Stored records:
'''

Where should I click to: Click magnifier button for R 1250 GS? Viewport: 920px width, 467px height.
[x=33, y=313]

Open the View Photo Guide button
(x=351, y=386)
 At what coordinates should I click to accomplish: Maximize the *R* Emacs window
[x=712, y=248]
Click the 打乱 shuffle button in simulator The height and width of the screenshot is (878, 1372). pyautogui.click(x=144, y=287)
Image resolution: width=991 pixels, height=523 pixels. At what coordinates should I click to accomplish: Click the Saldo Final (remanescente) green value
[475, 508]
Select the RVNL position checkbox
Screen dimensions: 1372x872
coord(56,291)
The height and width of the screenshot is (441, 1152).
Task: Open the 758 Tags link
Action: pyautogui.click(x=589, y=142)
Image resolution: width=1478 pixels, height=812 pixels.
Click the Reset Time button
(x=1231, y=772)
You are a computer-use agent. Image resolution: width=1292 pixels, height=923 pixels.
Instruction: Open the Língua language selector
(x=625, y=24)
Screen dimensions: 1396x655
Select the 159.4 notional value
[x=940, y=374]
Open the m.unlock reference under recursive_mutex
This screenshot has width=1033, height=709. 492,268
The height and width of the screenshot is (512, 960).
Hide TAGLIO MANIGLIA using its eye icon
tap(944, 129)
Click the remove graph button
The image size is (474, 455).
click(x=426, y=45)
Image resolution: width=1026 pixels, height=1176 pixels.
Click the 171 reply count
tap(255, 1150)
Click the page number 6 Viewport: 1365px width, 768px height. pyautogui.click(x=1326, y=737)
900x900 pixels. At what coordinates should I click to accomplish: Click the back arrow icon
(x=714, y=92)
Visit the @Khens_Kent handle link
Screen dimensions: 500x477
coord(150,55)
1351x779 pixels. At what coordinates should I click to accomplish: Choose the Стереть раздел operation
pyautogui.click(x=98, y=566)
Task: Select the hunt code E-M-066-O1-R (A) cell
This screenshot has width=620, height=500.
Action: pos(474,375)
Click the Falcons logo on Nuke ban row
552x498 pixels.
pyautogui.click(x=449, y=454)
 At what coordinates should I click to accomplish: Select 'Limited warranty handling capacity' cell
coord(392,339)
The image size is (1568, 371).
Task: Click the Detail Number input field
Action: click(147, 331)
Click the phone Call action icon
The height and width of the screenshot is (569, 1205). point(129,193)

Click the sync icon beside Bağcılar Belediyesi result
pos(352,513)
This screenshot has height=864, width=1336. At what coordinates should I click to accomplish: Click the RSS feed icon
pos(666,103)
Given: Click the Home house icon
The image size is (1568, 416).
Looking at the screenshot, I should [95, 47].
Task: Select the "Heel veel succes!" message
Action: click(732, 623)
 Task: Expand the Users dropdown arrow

'''

◆ **What you need to do**:
Exactly the lines from the one containing "The image size is (1568, 416)." through the end of the records above should be returned, with both ends kept.

◆ **Response**:
The image size is (1568, 416).
Looking at the screenshot, I should [95, 47].
Task: Select the "Heel veel succes!" message
Action: click(732, 623)
 Task: Expand the Users dropdown arrow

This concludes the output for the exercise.